▸ DOKUMENTTEXT:
════════

Der September 2008 hat Österreich eine Sozialisierungswelle beschert, die wir uns nach der Wirtschaftskrise nicht leisten können. Statt in die Infrastruktur zu investieren und den Standort Österreich nachhaltig zu stärken, fließt immer mehr Geld in Sozialausgaben.

Das Bundesbudget steht trotz der moderaten, auf alle Bevölkerungsgruppen verteilten Belastungen im Kreuzfeuer der Kritik. Der vorgezeichnete Weg zum Defizit­abbau von derzeit 4,7 Prozent des Bruttoinlandsproduktes auf 2,3 Prozent ist durch angekündigte Verfassungsklagen bedroht. Zudem nähert sich der Schuldenstand von Bund, Ländern und Gemeinden der 200-Milliarden-Euro-Marke und damit einem Wert von 70 Prozent unserer volkswirtschaftlichen Leistung. Diese Entwicklung könnte fatale Konsequenzen haben. Sie engt den Investitionsspielraum der Gebietskörperschaften so stark ein, dass mittelfristig die Standortqualität Österreichs leidet. Direkt betroffen davon wäre natürlich auch unsere Baustoffindustrie, die in hohem Maße am Ausbau der Verkehrswege beteiligt ist.

Was sind die Ursachen dafür?

════════

▸ EXTRAHIERTES MATERIAL:
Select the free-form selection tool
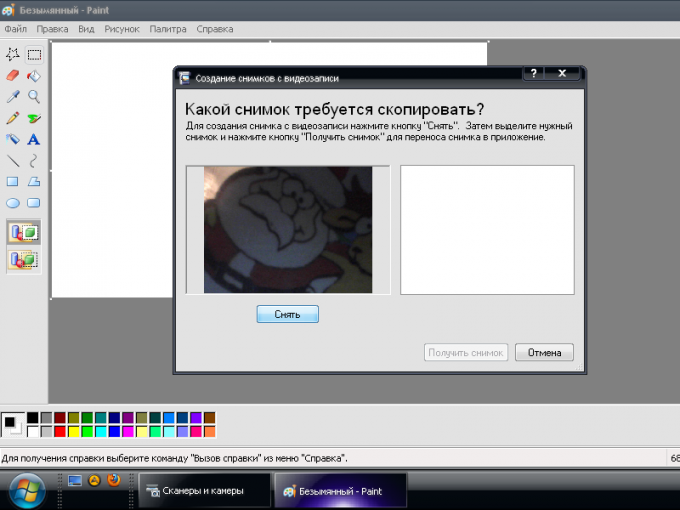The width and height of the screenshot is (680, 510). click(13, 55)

════════

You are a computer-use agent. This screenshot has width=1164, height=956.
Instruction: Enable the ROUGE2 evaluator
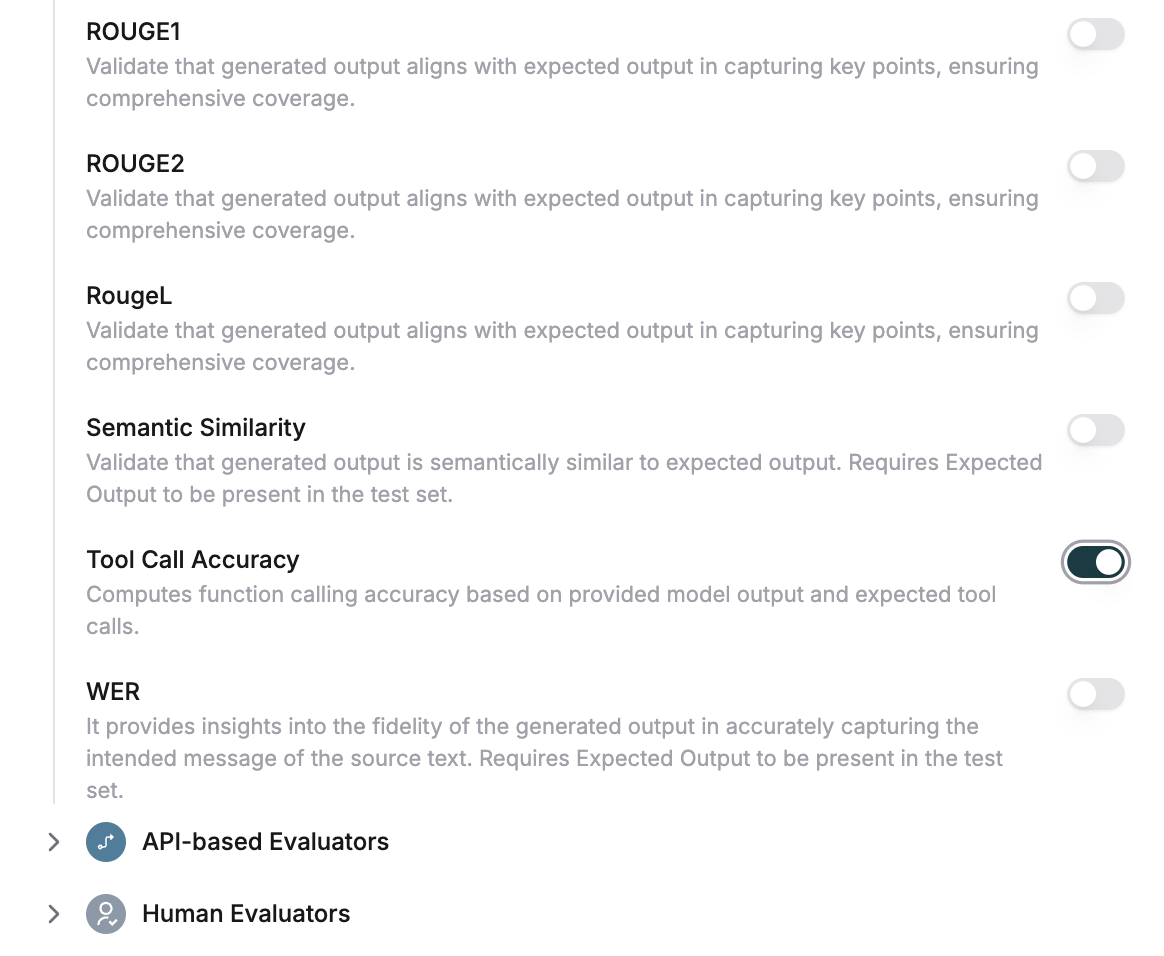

════════

▸ ZU ERLEDIGENDE AUFGABEN:
1) Entscheide für jede Aussage, ob sie mit dem Text zum Bundesbudget übereinstimmt, und belege dein Ja oder Nein mit den ausschlaggebenden Worten daraus im Wortlaut. (a) Das Defizit soll von 4,7 Prozent auf 2,3 Prozent des Bruttoinlandsproduktes sinken. (b) Der Schuldenstand von Bund, Ländern und Gemeinden hat die 200-Milliarden-Euro-Marke bereits überschritten. (c) Die Baustoffindustrie ist am Ausbau der Verkehrswege beteiligt.
2) Schreibe den Text zum österreichischen Bundesbudget im Anschluss an seinen letzten Satz weiter.
Das Material stammt aus einer anderen Quelle als der Text.

▸ LÖSUNGEN:
1)
(a) Ja: „von derzeit 4,7 Prozent des Bruttoinlandsproduktes auf 2,3 Prozent“
(b) Nein: „Zudem nähert sich der Schuldenstand von Bund, Ländern und Gemeinden der 200-Milliarden-Euro-Marke“
(c) Ja: „die in hohem Maße am Ausbau der Verkehrswege beteiligt ist“

2)
In Österreich ist das Bruttoinlandsprodukt 2009 um 3,9 Prozent gefallen, die sozialen Ausgaben sind hingegen um 5,8 Prozent gestiegen (+5,2 Prozent im Jahr 2008). 2010 wird das BIP um zwei Prozent steigen, damit holen wir zwar rund die Hälfte des Verlustes aus dem Jahr 2009 wieder auf. Bei einem Rückgang von knapp neun Milliarden Euro bedeutet dieser Zuwachs von nur fünf Milliarden Euro heuer, dass immer noch vier Milliarden Euro Wirtschaftsleistung in der Rechnung fehlen. Dieser Umstand hält aber wild gewordene Interessengruppen nicht davon ab, bei der Republik Österreich beide Hände aufzuhalten und immer mehr soziale Leistungen zu begehren. Es wird Geld ohne Gegenleistung verlangt und dabei übersehen, dass sich Österreich sowie fast alle anderen EU-Länder in einer veritablen Staatsschuldenkrise befinden. Dabei liegt Österreich mit seinen Sozialausgaben gemessen am Volkseinkommen an der vierten Stelle der EU. Sie dürften 2009 30 Prozent des Bruttoinlandsproduktes überschritten haben! Mit weniger als vier Millionen Beschäftigten befindet sich nicht einmal die Hälfte aller Österreicher im Arbeitsprozess. Wer glaubt, dass alle diese Leute Steuer zahlen, irrt, weil die Zahl der von der Lohn- und Einkommensteuer befreiten Österreicher auf 2,7 Millionen Personen gestiegen ist. Getragen wird das System, das auch die Sozialausgaben zum erheblichen Teil mitfinanziert, daher von etwa 1,3 Millionen Österreichern, die bis zu 50 Prozent ihres Einkommens (ab 60.000 Euro jährlich) Lohn- und Einkommensteuer zahlen.
Umso unverständlicher ist es daher, dass gewisse gesellschaftliche Gruppen und auch politische Parteien eine weitere Strapazierung des Systems durch den Ausbau der eben erst eingeführten Mindestsicherung, durch Pensionen für alle, durch Beibehaltung der Hacklerregelung usw. verlangen. Diese Leute entfernen sich mit ihrem Populismus immer mehr von der wirtschaftspolitischen Realität.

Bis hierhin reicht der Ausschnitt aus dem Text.